§ **Records to use**:
==================================================

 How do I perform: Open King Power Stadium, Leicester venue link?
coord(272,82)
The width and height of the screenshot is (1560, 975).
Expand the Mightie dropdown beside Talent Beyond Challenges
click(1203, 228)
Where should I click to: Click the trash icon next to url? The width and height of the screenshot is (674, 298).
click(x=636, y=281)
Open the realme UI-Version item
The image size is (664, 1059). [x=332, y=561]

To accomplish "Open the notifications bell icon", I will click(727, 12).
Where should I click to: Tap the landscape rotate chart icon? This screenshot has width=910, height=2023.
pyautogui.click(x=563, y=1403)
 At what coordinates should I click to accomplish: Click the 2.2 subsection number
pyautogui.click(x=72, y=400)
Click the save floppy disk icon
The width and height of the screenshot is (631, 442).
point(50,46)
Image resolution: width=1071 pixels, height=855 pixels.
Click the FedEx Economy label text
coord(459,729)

==================================================

Look above for the line that contains "The width and height of the screenshot is (1560, 975).". That line and every line after it through the end of the data must be written out exactly, with nothing else.

§ **Result for this task**:
The width and height of the screenshot is (1560, 975).
Expand the Mightie dropdown beside Talent Beyond Challenges
click(1203, 228)
Where should I click to: Click the trash icon next to url? The width and height of the screenshot is (674, 298).
click(x=636, y=281)
Open the realme UI-Version item
The image size is (664, 1059). [x=332, y=561]

To accomplish "Open the notifications bell icon", I will click(727, 12).
Where should I click to: Tap the landscape rotate chart icon? This screenshot has width=910, height=2023.
pyautogui.click(x=563, y=1403)
 At what coordinates should I click to accomplish: Click the 2.2 subsection number
pyautogui.click(x=72, y=400)
Click the save floppy disk icon
The width and height of the screenshot is (631, 442).
point(50,46)
Image resolution: width=1071 pixels, height=855 pixels.
Click the FedEx Economy label text
coord(459,729)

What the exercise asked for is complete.